Triple Crown Is 28 Years In The Making

Courtesy of WOWSA, Huntington Beach, California.

In August 1988, Kristian Rutford of Lincoln, Nebraska began his journey to the Triple Crown of Open Water Swimming. He quickly knocked off the Manhattan Island Marathon Swim and the English Channel in 10 hours 44 minutes, both in 1988.

Then, he stopped crossing channels and starting focus on lake swim and circumnavigation swims.

Rutford has completed the Manhattan Island Marathon Swim 21 times. He still has one of the fastest circumnavigations of Manhattan Island in history with his 1992 swim of 5 hours 53 minutes. He set the fastest crossing of Lake McConaughy in his home state of Nebraska, participated in the USA Swimming national 25 km championships, and raced a 30 km FINA World Cup in Sylvan Lake in Canada in 1993.

But instead of completing the Triple Crown, he just kept on swimming around Manhattan. Just before his circumnavigation in 1997, he said, "I haven’t done the swim without thinking of quitting or wondering why I would come back to do it again."
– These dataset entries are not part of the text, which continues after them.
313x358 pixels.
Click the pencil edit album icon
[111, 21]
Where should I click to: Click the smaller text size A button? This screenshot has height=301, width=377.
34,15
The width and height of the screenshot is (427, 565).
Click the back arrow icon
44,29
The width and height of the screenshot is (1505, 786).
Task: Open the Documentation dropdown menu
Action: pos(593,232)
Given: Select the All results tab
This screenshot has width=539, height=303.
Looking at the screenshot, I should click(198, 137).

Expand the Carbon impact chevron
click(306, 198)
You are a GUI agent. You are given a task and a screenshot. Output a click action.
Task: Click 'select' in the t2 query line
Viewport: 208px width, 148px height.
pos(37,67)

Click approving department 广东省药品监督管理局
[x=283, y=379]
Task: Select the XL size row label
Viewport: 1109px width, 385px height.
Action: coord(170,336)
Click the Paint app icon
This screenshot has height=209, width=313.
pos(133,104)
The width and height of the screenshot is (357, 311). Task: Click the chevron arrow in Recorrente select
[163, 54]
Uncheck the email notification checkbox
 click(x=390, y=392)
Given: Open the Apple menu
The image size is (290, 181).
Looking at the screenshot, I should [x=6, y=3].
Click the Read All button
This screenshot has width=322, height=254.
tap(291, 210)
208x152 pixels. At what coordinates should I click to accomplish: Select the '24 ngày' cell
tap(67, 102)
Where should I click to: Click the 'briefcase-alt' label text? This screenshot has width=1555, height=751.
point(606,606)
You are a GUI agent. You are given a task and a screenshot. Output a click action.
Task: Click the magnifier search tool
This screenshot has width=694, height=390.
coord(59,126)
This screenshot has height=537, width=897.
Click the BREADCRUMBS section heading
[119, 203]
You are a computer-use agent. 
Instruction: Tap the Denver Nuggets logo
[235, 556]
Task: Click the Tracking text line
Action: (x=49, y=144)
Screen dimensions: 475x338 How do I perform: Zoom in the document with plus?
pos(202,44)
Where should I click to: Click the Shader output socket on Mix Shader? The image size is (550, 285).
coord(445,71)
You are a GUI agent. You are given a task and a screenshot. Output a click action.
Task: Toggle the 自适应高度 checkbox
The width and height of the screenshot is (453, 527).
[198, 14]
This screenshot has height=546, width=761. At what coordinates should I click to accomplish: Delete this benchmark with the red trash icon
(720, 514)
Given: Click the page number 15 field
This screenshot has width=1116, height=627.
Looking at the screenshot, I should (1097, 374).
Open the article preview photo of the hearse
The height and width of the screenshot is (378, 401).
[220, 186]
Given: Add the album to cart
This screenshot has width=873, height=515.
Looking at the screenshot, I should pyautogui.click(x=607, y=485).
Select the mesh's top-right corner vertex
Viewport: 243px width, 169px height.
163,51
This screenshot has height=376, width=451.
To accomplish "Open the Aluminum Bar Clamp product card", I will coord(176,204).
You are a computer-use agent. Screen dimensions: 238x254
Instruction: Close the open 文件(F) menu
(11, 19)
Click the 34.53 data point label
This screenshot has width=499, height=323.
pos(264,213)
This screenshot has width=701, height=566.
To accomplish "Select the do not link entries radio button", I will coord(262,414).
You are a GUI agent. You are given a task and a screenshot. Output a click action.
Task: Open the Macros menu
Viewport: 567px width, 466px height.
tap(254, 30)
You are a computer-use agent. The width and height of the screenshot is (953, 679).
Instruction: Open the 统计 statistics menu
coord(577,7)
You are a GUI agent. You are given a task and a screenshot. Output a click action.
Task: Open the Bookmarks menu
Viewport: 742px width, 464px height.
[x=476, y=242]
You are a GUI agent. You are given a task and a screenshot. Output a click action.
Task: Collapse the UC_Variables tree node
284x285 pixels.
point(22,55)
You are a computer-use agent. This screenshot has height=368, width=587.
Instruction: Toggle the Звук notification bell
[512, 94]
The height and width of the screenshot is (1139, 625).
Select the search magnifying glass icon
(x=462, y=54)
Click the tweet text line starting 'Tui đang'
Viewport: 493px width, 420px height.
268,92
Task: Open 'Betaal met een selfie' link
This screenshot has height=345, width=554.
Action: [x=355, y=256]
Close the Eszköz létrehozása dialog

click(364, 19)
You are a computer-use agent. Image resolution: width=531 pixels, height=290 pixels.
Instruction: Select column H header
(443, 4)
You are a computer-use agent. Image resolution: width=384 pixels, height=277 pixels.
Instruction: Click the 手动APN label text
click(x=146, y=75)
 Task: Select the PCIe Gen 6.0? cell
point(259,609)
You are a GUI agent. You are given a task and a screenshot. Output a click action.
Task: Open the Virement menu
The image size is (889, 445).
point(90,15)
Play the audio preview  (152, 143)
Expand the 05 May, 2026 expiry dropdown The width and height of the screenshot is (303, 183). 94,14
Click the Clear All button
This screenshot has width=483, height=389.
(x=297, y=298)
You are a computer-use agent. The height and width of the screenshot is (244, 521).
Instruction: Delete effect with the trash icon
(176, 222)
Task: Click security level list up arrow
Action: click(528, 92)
He kept on going including the first reverse (clockwise) swim around Manhattan Island in 1995 in 17 hours 48 minutes.

28 years after starting on his journey, Triple Crowner Rutford finally checked off his last Triple Crown box with an 11 hour 41 minute crossing of the Catalina Channel under challenging and gnarly conditions.

On the same day Amy Gubser of California battled unusually tough conditions with 10-13 knot winds and 5-foot swell and whitecaps in her 14 hour 56 minute crossing of the Catalina Channel, Rutford crossed in 11 hours 41 minutes.

Rutford reflected on how he felt during the channel crossing. "Frankly, since the swells began early in the swim, I was used to them and honestly didn’t notice when they increased later in the swim. I think the same is true with the drop in the water temperature. The swim became more difficult and challenging in the 9th hour with the tidal exchange.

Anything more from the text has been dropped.